The xdragon_hardware_detect_plugin plug-in can check the health status of local disks on ECS Bare Metal Instances on a regular basis. If an exception occurs to a local disk, the plug-in will automatically report the exception as a system event of the local disk. The corresponding system event code is SystemMaintenance.ReInitErrorDisk. For more information, see Overview of system events on ECS instances equipped with local disks.

Method 1: Batch install the monitoring plug-in on multiple instances by using OOS

The OOS can automatically install the xdragon_hardware_detect_plugin monitoring plug-in by using a public template.

  1. Log on to the OOS console.
  2. In the top navigation bar, select a region.
  3. In the Public Template section, enter ACS-InstallXDragonAndCloudMonitor to search for the template that is used to install the monitoring plug-in. Click Create Execution.
    Batch install the xdragon_hardware_detect_plugin monitoring plug-in on multiple instances - Create Execution
  4. In the Create Execution pane, complete the following settings:
    1. On the Basic Information tab, set Execution Mode to Automatic, and retain the default values for other parameters.
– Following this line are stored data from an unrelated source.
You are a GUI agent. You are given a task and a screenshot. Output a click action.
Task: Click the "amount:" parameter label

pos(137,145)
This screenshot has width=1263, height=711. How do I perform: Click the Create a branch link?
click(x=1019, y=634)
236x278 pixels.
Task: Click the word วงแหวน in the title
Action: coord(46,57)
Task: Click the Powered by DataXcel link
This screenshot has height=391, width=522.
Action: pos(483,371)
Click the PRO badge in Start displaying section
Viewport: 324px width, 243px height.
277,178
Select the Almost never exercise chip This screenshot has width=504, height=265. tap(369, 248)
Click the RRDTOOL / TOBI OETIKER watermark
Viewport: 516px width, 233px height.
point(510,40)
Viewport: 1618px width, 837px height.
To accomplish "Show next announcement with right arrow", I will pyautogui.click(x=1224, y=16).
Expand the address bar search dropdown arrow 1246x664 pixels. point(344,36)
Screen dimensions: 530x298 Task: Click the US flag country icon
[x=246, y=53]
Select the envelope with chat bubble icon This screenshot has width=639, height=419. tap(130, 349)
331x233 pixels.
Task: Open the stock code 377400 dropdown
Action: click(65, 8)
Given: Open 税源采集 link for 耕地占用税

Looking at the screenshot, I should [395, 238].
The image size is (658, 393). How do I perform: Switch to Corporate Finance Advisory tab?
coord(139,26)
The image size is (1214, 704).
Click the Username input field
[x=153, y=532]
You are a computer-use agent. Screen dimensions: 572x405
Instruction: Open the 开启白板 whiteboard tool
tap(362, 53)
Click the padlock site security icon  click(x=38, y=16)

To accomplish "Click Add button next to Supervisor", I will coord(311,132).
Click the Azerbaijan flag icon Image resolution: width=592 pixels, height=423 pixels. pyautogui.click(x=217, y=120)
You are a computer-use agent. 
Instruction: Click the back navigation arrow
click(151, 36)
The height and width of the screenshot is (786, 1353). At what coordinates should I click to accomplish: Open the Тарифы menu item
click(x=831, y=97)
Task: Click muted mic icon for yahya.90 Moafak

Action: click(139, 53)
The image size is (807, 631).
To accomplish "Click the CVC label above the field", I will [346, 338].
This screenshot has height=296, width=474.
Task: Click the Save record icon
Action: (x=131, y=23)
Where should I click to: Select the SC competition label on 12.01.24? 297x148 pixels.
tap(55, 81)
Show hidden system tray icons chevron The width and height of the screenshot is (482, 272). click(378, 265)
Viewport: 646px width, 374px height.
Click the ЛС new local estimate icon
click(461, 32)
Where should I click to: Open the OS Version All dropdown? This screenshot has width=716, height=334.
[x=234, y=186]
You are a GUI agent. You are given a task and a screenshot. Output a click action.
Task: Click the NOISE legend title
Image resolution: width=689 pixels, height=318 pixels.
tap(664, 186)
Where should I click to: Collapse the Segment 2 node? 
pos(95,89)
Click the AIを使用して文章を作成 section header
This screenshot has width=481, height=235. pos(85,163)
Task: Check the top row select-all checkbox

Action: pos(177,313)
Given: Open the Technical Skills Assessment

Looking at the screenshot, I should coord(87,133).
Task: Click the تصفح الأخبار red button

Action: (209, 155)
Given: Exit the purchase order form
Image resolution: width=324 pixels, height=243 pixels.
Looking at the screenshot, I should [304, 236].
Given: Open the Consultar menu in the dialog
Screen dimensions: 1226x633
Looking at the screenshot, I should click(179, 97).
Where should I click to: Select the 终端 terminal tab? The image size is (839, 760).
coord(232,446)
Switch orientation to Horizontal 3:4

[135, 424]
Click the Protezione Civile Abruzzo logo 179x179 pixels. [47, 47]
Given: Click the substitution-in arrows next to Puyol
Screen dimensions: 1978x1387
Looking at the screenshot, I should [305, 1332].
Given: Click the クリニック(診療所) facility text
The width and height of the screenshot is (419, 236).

Click Next: Parameter Settings.
    2. On the Parameter Settings tab, set the following parameters as needed and retain the default values for other parameters. After completing the settings, click Next: Preview.
      • targets: You can Specify Instance Tags or Select Instances Manually to select one or more ECS Bare Metal Instances that need to be polled and installed with the monitoring plug-in.
      • action: Select install to install the plug-in.
        Note This operations template can be used to install, update, or uninstall the monitoring plug-in. Set the action parameter based on your needs.
      • rateControl: Select Concurrency-based Control, select % for Concurrency and set it to 100%.
      Batch install the xdragon_hardware_detect_plugin monitoring plug-in on multiple instances - Create Execution
    3. After confirming the preceding settings, click Create Execution.
    After the execution is created, you can go to the Executions page to view the execution results.
    • If Success is displayed in the Execution Status column corresponding to an O&M task, it indicates that the O&M task is successful.
    • If Failed is displayed in the Execution Status column corresponding to an O&M task, you can click Details in the Actions column and then click Execution Logs. Then you can analyze and adjust the execution content based on the log information.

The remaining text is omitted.